Встав у него на пути, Чамалина его не пропускает. Останавливает, позволив питону обвиться вокруг нее своим тонким телом; крыса в тесноте, она апатично думает: по итогам того, что он меня проглотит, ему не нужно будет питаться примерно полгода. Мои крысеныши и вырастут: они и ныне, слава богу, достаточно подросли, чтобы самостоятельно заботиться о выживании. Уже далеко не грудные, но из норы вылезать не спешат… все ждут когда я им еды принесу. Но на меня они теперь пусть не рассчитывают, меня через несколько секунд не станет: я же спасла их жизни за счет своей неспасенной… отхожу на покой, геройски погибаю… вот дьявол – я же, ничуть не напрягаясь, могла спасти и свою: питон же столь неразвившийся, что я бы откусила его голову в одно сжатие челюстей. К сожалению, я этот вариант как-то не рассматривала. Сейчас, разумеется, уже поздно: он тонкий, но обвился – не вырвешься; свернулся вокруг меня и сам же мучается от непривычки к убийству – и морально, наверное, тяжело и физически, я и то слышу его отрывистое кряхтение, он и сам себя мучает, и я не отдыхаю… откусила бы ему голову – всем бы проще сделала. И он бы не мучался, и мне никаких волнений, я же практикую убийство не первый день, а он недавно начал – и начал на мне… для новичка… совсем… неплохо работает…
– Я тебя не понимаю, – после продолжительной паузы сказал деду Игорь «Князек». – Не понимаю и не верю. Чушь ты какую-то говоришь. Я никогда в жизни ни в какой очереди не стоял.
– Значит, ты никому и не снился, – сказал дед.
– Бешенство космоса делает мир…
– Во всем вини себя самого!
– Ты глух к моим словам, – пробормотал «Князек».
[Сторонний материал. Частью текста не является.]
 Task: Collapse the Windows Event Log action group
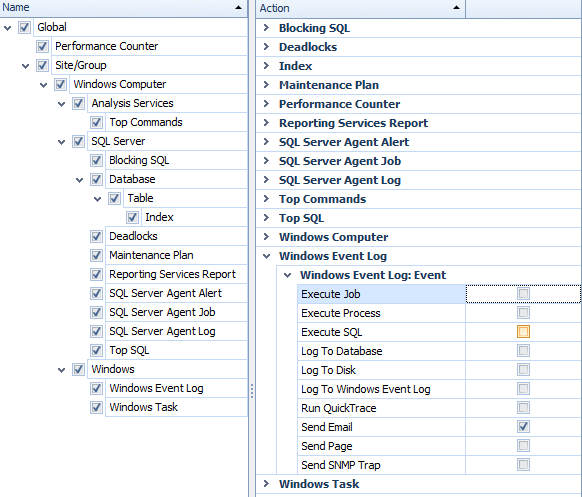coord(266,256)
– Не снился, Игорь! Никому и ни разу.
Игорь Нестеров вполне допускает, что это более чем возможно. Сложность позы не гарантирует соответствующего удовольствия, дух и его телесная оболочка во мне не на разных правах, у плиточницы Светланы… и у нее… не поспоришь. Лежу с ней, пытаюсь встать, и омертвелая гниль осуществленных намерений, обманные предстмертные вздохи; мрачное отношение к последнему альбому Джорджа Харрисона, купленному Нестеровым сразу же после его выхода, сформировалось у «Князька» из-за отвращения к собственной слабости – он отдает себе отчет в каких страшных мучениях кончались его дед, та крыса и Джордж Харрисон.
Но Джордж при этом сумел создать нечто светлое и жизнеутверждающее – мне до этого… мне до этого… мне не до этого. Тот вечер со Светланой я начал с того, что кончил.
Игорь Нестеров практически не страдает, но состоянии воли у него несколько жалкое – отнюдь не под солнцем великой мысли.
Мысли о Боге в себе.
О себе в Боге.
– На зависть живешь, дед, – хмуро сказал Игорь мертвому старику. – Умер, а живешь на зависть. И с женщинами в одной очереди трешься, и с Джорджем Харрисоном выпало пообщаться… А почему звезды вокруг тебя какие-то ненастоящие? Вызывающие недоверие. Лажовые не только на первый взгляд, но и далее?
– Я сейчас нахожусь в специальной телефонной будке. Оформление у нее, конечно, не ахти, но главное связь хорошая.
– Связь хорошая, – согласился Игорь. – Тут не придерешься. Не подловишь на несоответствии моменту. Ну, а сам Харрисон почему не пришел? Лишь тебя ко мне отослав…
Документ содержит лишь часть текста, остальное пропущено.